This includes assessment of the inputs, structure, and outputs compared to our understanding of the system. Statistical tests can be applied to compare model outputs to field measurements for quantitative assessments of accuracy. Criteria and thresholds of model acceptance need to be defined by users. When the term "validation" is used in conjunction with "calibration" (defined below) it refers to model performance testing that is done for a different time period or set of inputs than those that were used in the calibration exercise. |
Calibration | Adjustment of model parameter values to improve the accuracy of model outputs against user-defined measures of accuracy (e.g. goodness-of-fit statistics of model outputs to comparable field measurements or patterns).Parameter value options used in calibration are typically constrained to value ranges considered realistic given the physical meaning of the parameter and knowledge about physical properties of the system. |
Modelling software tool | Computer software programme designed to help users to build and run numeric models.

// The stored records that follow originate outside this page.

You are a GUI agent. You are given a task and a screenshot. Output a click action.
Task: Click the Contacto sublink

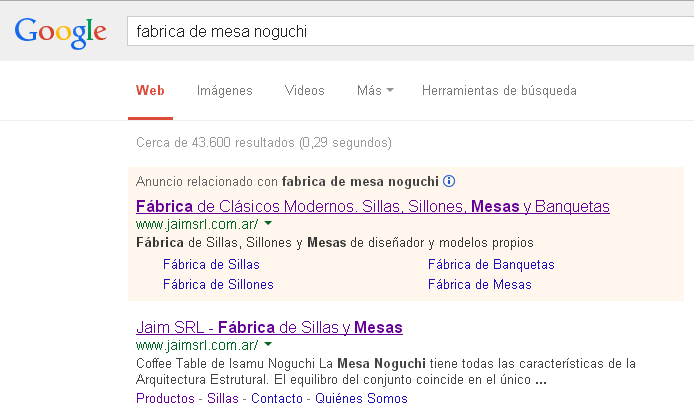click(277, 398)
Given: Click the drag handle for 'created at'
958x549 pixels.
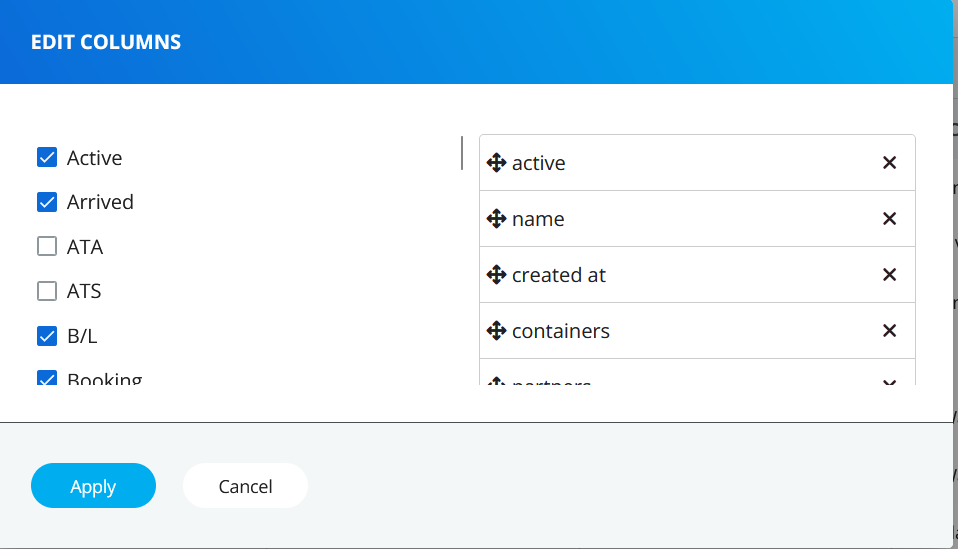Looking at the screenshot, I should tap(496, 275).
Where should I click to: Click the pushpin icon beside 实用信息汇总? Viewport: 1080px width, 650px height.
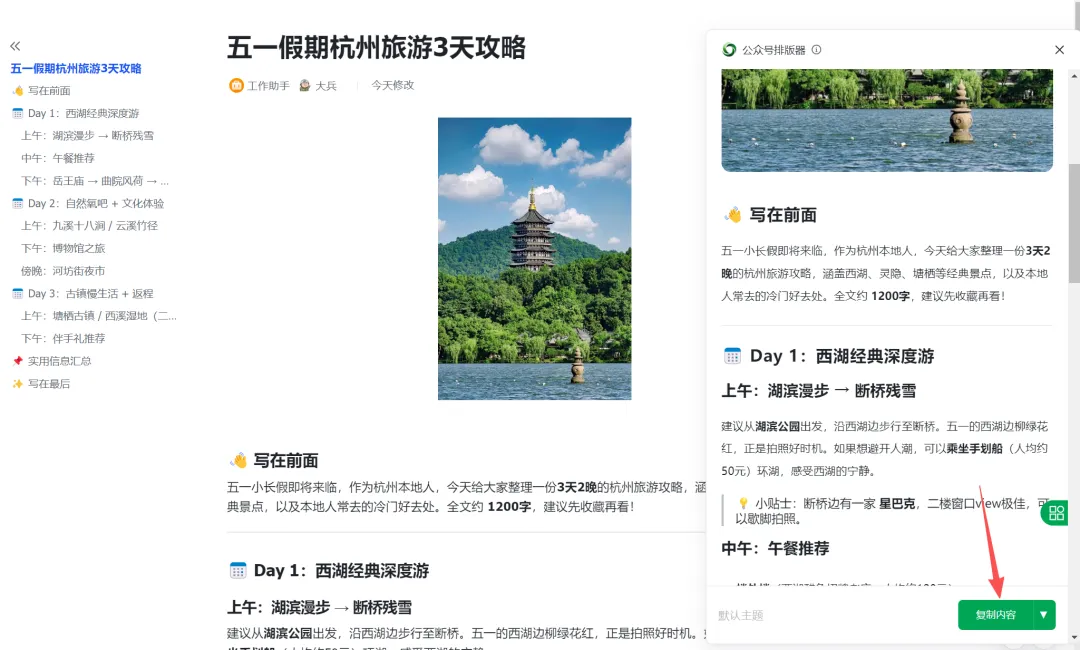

Different programmes encode different sets of algorithms and require users to input parameter values and input variables. Different programmes allow for different levels of spatial discretization of the catchment area and subsurface layering. Some include several different options for discretisation and options for the algorithms used for hydrologic processes. This means that even within a single modelling software programme, different model structures can be built to represent the same catchment based on user decisions. For this reason ‘modelling software’ will be differentiated from ‘a model’. (Also referred to here as: ‘modelling software’, ‘modelling tool’, ‘modelling programme’, ‘modelling platform’) |
Model building | Deciding upon the model structure with spatial discretisation, process algorithms, parameter values, and input variable data to use to represent a specific catchment for a specific time period and operationalising the implementation of this to produce outputs, using existing modelling tools and associated software and code.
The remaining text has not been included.